Product Security Engineer

Who We Are

At OKX, we believe the future will be reshaped by technology. Founded in 2017, we are building the world’s most powerful and reliable crypto trading and Web3 ecosystem. We have created a safe, secure, and transparent environment that empowers millions of people to explore the world of crypto. Across our multiple offices globally, we are united by our core principles: We Before Me, Do the Right Thing, and Get Things Done.

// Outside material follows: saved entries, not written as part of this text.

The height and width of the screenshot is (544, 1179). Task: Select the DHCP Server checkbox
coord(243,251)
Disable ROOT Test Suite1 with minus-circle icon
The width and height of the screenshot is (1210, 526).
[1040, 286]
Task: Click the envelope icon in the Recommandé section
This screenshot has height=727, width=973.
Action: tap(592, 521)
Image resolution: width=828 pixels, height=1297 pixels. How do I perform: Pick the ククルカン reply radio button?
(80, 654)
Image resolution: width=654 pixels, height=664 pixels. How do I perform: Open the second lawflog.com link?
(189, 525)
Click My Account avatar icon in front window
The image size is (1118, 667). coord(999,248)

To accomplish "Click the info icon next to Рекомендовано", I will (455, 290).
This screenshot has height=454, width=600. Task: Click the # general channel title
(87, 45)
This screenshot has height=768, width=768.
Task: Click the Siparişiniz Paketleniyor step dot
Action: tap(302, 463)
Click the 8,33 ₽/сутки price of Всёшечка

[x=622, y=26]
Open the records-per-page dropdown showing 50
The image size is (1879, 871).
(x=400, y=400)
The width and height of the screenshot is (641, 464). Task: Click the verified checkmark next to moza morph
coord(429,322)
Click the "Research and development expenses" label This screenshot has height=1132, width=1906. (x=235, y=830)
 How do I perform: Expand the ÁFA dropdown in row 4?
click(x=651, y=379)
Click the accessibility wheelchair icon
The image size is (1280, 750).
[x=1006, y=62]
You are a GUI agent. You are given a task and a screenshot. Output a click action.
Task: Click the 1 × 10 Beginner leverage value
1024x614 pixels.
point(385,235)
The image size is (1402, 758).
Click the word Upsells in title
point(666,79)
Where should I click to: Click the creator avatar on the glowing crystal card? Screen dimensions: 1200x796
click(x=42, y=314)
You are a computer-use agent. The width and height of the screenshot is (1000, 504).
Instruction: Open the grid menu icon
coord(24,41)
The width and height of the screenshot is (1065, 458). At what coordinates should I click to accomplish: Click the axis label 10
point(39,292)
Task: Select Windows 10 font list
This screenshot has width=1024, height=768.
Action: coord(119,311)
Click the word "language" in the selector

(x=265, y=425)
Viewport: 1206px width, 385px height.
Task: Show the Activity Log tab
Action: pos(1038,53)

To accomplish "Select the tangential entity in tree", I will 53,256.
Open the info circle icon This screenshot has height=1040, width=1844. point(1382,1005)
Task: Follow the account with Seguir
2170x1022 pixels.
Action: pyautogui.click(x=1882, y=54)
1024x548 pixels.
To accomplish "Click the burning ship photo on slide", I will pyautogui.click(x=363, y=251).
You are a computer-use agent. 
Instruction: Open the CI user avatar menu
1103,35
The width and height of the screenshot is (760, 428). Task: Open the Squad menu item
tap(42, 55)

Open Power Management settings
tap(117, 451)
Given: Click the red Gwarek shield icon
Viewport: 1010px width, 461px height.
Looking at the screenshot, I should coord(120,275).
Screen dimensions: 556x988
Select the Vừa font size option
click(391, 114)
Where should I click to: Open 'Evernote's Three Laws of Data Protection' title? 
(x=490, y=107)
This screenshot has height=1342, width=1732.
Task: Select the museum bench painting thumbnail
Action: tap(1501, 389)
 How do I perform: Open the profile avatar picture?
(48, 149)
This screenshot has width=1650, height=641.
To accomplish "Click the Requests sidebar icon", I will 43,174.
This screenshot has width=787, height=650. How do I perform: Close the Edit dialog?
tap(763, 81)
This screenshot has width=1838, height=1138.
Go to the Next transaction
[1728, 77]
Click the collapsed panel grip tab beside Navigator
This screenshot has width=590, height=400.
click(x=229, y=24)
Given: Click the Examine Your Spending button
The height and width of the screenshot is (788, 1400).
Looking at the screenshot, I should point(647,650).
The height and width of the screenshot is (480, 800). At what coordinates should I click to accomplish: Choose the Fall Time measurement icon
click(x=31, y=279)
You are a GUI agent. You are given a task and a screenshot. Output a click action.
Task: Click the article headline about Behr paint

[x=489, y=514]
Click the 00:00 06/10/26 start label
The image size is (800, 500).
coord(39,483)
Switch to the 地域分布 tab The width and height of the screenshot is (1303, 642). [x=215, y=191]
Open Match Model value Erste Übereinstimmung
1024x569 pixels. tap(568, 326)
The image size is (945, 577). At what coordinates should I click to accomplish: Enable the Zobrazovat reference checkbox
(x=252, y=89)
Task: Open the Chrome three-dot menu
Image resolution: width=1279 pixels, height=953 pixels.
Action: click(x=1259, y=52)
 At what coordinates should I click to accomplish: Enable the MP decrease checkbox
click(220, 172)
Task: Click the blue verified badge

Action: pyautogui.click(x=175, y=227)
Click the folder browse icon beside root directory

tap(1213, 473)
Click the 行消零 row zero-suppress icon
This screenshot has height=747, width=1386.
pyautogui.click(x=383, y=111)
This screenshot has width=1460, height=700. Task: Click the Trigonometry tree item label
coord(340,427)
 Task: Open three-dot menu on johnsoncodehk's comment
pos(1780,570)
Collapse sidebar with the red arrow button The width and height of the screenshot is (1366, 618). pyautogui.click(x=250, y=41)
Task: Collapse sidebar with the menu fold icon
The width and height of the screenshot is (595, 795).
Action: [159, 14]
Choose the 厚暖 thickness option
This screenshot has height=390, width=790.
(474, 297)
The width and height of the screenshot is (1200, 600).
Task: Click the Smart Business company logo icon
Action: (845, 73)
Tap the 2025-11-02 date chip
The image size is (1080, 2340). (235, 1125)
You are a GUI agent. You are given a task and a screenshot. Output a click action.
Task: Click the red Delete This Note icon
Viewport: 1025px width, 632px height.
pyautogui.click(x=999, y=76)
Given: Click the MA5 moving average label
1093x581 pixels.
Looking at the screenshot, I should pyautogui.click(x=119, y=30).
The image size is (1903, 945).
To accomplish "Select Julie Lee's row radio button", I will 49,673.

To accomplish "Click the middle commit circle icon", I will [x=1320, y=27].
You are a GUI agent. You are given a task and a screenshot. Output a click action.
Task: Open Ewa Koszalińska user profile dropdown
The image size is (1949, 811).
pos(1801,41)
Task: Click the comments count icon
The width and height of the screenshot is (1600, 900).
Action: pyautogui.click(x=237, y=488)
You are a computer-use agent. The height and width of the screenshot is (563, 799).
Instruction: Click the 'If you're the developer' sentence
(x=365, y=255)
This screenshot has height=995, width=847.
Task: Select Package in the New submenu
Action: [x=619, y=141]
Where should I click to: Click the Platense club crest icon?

We are a team of risk-minded problem solvers and passionate builders who are committed to creating a world of financial access for everyone.

About the Opportunity

As a Senior/Staff Security Architect, you will be a critical member of the Product Security team, responsible for ensuring the security and integrity of the OKX platform for millions of global users. You will act as a key technical leader, embedding security into every stage of the product lifecycle. This is a hands-on role where you will work cross-functionally with Product, Engineering, and Design teams to identify and mitigate security risks, from initial concept to deployment and beyond. This is an opportunity to work with a world-class security team to protect the future of finance and Web3.

What You'll Be Doing

• Lead and perform comprehensive security architecture reviews, threat modeling, and risk assessments for new and existing products and services.
• Drive the design, implementation, and continuous improvement of the Secure Software Development Lifecycle (SDLC) across all engineering teams.
• Serve as a subject matter expert and provide hands-on security guidance on secure coding practices, cryptography, and security controls to product and engineering teams.
• Develop and maintain robust security standards, guidelines, and patterns for building secure applications and services.
• Conduct in-depth security design reviews, source code audits, and penetration tests to proactively identify and remediate complex vulnerabilities.
• Mentor and guide junior engineers and developers on security best practices, fostering a culture of security awareness throughout the organization.
• Research emerging threats, vulnerabilities, and attack vectors in the crypto and fintech space to continuously enhance OKX's security posture.

What We Look For In You

• 8 to 12 plus years of relevant experience in a security architecture, product security, or application security role.
• Bachelor's degree or higher in Computer Science, Information Security, or a related field.
• Deep expertise in application security principles (OWASP Top 10), secure architecture design, and threat modeling frameworks (e.g., STRIDE).
• Proven experience in building, deploying, and managing a Secure SDLC program in a fast-paced, agile environment.
• Hands-on experience with security testing tools, including SAST, DAST, IAST, and manual penetration testing techniques.
• Strong knowledge of cloud security (AWS, GCP) and container security (Docker, Kubernetes).
• Excellent communication skills, with the ability to articulate complex security concepts to both technical and non-technical stakeholders.

Nice to Haves

• Experience in the blockchain, cryptocurrency, or fintech industry.
• Proficiency in one or more programming languages such as Go, Rust, Java, or Python.
• Relevant security certifications (e.g., CISSP, CSSLP, GWEB, OSCP).
• Experience contributing to open-source security projects or bug bounty programs.
• Fluency in Mandarin is a plus, as the role may require collaboration with global teams.

Perks & Benefits

• Competitive total compensation package
• L&D programs and education subsidy for your growth and development
• Various team-building programs and company events
• Comprehensive healthcare schemes for employees and their dependents
• Wellness and meal allowances
• More that we'd love to tell you about along the process!

OKX Statement

OKX is committed to equal employment opportunities regardless of race, color, genetic information, creed, religion, sex, sexual orientation, gender identity, lawful alien status, national origin, age, marital status, and non-job related physical or mental disability, or protected veteran status.